Berezinskii-Kosterlitz-Thouless transition in two-dimensional lattice gas models

TL;DR

This study investigates the Berezinskii-Kosterlitz-Thouless transition in two-dimensional lattice-gas models with multicomponent magnetic particles, revealing how vacancies lower the transition temperature compared to saturated lattice models.

Contribution

It introduces a lattice-gas model with vacancies and analyzes its critical behavior, demonstrating the occurrence of a BKT transition influenced by fluid-like observables.

Findings

BKT transition observed in the lattice-gas model

Transition temperature is lower than in saturated models

Vacancies influence critical behavior

Abstract

We have considered two classical lattice-gas models, consisting of particles that carry multicomponent magnetic momenta, and associated with a two-dimensional square lattices; each site can host one particle at most, thus implicitly allowing for hard-core repulsion; the pair interaction, restricted to nearest neighbors, is ferromagnetic and involves only two components.
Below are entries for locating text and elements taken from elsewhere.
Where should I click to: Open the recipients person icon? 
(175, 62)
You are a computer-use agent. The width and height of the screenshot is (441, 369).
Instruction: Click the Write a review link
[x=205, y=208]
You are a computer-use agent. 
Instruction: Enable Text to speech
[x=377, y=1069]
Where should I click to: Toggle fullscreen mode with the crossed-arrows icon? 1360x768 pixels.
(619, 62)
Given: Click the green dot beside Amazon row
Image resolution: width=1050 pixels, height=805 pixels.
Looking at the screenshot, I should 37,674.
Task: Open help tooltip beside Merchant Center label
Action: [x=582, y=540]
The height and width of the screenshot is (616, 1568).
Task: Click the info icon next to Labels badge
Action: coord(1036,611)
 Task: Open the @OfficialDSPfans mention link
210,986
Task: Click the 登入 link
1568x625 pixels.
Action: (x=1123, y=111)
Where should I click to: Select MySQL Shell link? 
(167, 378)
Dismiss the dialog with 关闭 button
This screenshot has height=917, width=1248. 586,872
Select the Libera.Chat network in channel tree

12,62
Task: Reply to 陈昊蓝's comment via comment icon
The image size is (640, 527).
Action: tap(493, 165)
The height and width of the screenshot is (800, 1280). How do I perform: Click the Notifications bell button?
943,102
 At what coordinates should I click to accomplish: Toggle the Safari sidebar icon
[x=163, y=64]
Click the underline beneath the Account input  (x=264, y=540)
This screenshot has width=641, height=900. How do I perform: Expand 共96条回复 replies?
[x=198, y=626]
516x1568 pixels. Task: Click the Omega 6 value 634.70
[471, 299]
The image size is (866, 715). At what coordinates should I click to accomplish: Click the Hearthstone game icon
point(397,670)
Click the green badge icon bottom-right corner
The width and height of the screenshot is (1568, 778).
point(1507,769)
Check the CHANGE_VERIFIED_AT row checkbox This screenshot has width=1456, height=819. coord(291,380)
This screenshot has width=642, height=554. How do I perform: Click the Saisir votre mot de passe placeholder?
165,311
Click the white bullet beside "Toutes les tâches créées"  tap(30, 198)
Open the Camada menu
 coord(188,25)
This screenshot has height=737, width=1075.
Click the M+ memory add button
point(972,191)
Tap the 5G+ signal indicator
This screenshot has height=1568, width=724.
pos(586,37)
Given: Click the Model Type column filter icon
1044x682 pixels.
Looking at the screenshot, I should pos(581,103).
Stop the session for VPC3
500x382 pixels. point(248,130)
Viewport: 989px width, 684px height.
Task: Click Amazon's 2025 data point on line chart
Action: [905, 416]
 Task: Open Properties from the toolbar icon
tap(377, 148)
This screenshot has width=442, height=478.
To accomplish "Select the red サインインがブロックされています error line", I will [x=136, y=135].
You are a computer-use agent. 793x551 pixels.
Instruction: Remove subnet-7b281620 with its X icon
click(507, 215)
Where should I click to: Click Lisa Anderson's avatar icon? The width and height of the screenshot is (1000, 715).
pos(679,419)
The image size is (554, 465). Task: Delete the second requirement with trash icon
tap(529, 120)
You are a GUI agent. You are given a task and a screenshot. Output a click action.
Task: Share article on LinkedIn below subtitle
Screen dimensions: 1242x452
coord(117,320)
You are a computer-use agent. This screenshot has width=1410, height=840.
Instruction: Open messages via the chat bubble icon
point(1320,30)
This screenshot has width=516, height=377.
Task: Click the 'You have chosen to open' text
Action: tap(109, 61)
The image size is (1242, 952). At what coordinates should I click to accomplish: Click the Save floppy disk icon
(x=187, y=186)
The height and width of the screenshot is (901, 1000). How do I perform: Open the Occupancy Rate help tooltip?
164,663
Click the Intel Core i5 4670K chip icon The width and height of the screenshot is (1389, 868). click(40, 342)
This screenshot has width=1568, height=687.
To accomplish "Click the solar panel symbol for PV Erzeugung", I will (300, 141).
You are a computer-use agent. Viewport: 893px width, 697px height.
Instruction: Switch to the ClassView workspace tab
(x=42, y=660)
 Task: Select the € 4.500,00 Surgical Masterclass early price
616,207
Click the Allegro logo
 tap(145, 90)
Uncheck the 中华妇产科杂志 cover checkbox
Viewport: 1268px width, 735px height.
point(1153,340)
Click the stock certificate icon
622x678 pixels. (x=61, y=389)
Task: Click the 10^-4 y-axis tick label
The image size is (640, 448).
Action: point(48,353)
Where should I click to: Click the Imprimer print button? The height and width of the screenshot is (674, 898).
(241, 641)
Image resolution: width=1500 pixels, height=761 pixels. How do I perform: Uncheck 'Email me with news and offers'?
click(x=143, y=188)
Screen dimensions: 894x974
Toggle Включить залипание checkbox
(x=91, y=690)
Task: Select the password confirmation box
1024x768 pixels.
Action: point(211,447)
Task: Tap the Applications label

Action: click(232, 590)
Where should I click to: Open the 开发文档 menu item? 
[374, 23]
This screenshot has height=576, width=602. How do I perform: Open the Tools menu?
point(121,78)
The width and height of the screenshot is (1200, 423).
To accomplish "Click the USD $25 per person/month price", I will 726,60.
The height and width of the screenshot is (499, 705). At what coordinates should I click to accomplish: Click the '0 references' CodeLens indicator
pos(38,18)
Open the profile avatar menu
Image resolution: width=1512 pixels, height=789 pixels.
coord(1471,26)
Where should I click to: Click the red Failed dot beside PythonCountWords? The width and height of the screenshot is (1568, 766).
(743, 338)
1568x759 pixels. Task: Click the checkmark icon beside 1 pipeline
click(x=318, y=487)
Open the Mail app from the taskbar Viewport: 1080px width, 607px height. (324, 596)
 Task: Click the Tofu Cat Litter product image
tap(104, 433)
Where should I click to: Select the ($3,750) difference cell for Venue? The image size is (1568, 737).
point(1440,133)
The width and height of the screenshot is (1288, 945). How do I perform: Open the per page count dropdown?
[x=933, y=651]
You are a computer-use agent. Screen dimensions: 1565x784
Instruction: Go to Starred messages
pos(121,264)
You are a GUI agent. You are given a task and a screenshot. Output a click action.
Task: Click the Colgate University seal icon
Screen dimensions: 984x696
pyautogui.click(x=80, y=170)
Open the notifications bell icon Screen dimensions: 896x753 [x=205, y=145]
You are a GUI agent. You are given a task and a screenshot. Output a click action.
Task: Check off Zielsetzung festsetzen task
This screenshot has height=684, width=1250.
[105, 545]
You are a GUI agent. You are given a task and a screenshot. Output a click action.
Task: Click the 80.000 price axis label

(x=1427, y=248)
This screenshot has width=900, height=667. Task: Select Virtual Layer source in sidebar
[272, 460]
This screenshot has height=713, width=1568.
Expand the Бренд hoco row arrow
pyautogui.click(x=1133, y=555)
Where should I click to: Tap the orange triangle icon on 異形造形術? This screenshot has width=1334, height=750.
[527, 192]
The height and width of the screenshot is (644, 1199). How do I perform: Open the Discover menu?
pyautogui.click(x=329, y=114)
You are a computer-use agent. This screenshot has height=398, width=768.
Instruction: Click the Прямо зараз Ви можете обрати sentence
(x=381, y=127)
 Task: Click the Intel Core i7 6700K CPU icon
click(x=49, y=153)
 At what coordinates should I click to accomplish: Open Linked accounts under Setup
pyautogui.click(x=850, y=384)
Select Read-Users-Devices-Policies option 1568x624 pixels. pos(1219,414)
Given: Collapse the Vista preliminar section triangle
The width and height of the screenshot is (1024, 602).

The case of zero chemical potential has been investigated by Grand--Canonical Monte Carlo simulations; the fluctuating occupation numbers now give rise to additional fluid-like observables in comparison with the usual saturated--lattice situation; these were investigated and their possible influence on the critical behaviour was discussed. Our results show that the present model supports a Berezinskii-Kosterlitz-Thouless phase transition with a transition temperature lower than that of the saturated lattice counterpart due to the presence of ``vacancies''; comparisons were also made with similar models studied in the literature.